当時は沖縄上陸作戦が開始され激戦が続いていた頃であった。「SHIMAM NE」図のCREDIT NOTEの記載には太平洋艦隊兼太平洋方面軍司令部の指令により太平洋米陸軍第64工兵地形大隊が1945年7月に作成とあり、沖縄戦に参加していた航空母艦ホーネット(CV12)が戦艦大和を撃沈作戦後の1945年(昭和20年)4月14日に出撃した756・757号機と15日に出撃した762号機によって撮影され、戦艦大和を撃沈してから一週間後に種子島の航空写真が撮影された事になる。
日本側の記録にも記載あり!
         【太平洋戦争末期の種子島】

種子島出身の森友和著「戦艦大和と種子島」に寄稿された種子島・元西之表市長であった井元正流氏の「太平洋戦争と種子島」に終戦前後の種子島の状況が記載されている。

それによると、「昭和20年に入ると種子島では米軍艦載機による無防備な島民をねらった機銃掃射や、市街地や港湾施設への爆弾投下が激しくなっていった。

昭和20年3月種子島守備隊は増強されて独立混成第109旅団となり総員約6000人となり、米軍上陸に備えて昭和19年末から防御態勢を整えていった。

その中昭和20年3月18日西之表町に初めての空襲があり、午前10時頃、グラマン戦闘機3機が襲来し街中を機銃掃射し同じ攻撃を三度繰り返した。

この空襲の後、一ヶ月空襲は無かったが、
偵察機は飛来したそして第2回目の西之表町空襲が4月18日にあり、それ以降米軍は終戦まで頻繁に種子島に対する空襲を繰り返していた。」
(同誌によると7月に島間方面空襲激化との記載あり。
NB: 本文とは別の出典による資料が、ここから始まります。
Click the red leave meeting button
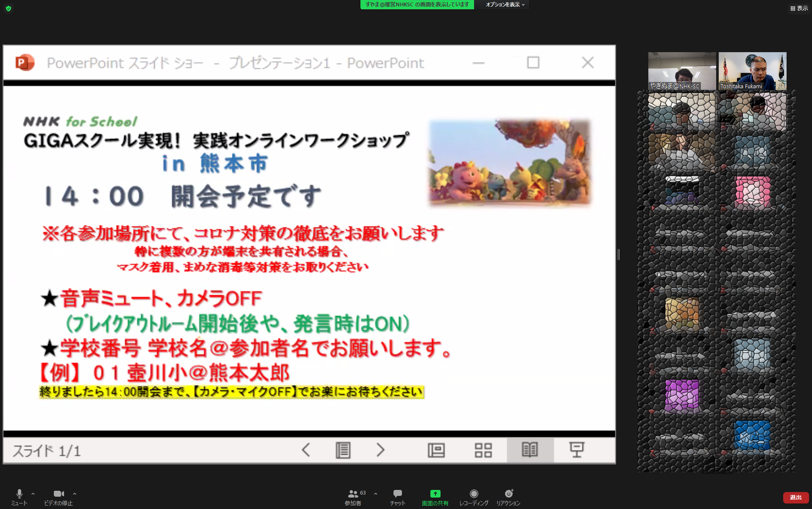The height and width of the screenshot is (509, 812). [795, 497]
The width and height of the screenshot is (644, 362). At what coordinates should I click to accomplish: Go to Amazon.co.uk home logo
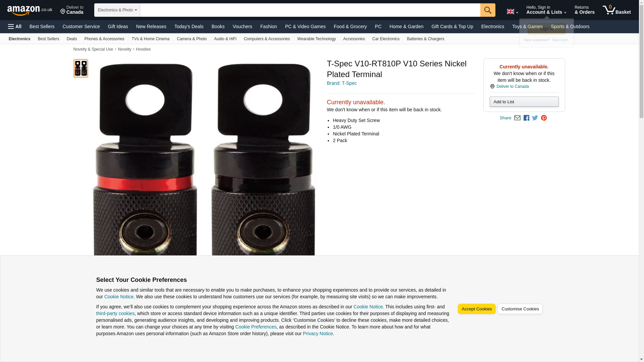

)

同誌の記載から第1回目空襲(3月18日)から第2回目空襲(4月18日)の間に偵察機が飛来した事が記録されており、「SHIMAM NE」に記載されている航空写真撮影日である4月14日・15日と符合している。

【「戦艦大和と種子島」 森友和著 私家版より】


前之浜に対面した断崖にある旧日本軍の砲座跡)
【種子島 昔・今・未来 HPより】
【南西諸島兵要地誌資料図】



【縮尺1/20万 昭和19年9月整正 参謀本部発行】
(国立国会図書館蔵)
   【日本側の種子島軍事地図】

左図は昭和19年9月参謀本部が発行した「兵要地誌資料図」で、凡例を見ると米軍の上陸を予測し、「SHIMAM NE」図内の熊野浦が上陸敵地として上記の写真の前之浜と共に記載されている。

日本軍も米軍が本土上陸前の戦闘として種子島占領を予想し、昭和19年7月に独立混成第23連隊(総計2230名)が種子島の防備の態勢を整えて行った時期に合わせてこの兵要地誌資料図も作成されたのであろう。

下図・右表題は昭和19年5月7日付の「南西諸島陸海編合図 大隈列島 其三」で陸地測量部発行の1/5万地形図と海軍水路部発行の海図を合成し作戦用地図として作成したものである。

経緯度5秒間隔に方眼線が記入されているところが一般地形図と異なるところであり、更にこの地図には磁針偏差と全円分度線が記入され作戦用地図の形態を思わせるものがある。

元陸地測量部で製図しておられた富沢章さんの話によると「終戦間近になると本土決戦に備えた太平洋沿岸の修正地図を作る様になった。この作業を太平洋のタをとって、『○タ作業』と呼んでいた」とあり、日本軍が当時この様な地図を作成されていた事が確認できる。


【1/5万南西諸島陸海編合図  大隈列島(其ノ2)  陸地測量部 昭和19年5月発行】
(国立国会図書館蔵)
戦略地図「SHIMAM NE」は実戦に使われなかった!
   【日本本土侵攻作戦には消極的であった!】

昭和20年(1945年)3月29日に米統合参謀本部で日本本土侵攻作戦(ダウンフォール作戦)が決定された後、実施された沖縄戦において米軍は欧州戦線における兵員の死傷率を大きく上回り、実に35%に上った。硫黄島での戦闘と相まって米国民は対日戦争で、これ以上の犠牲を出さない方策を望んでいたのである。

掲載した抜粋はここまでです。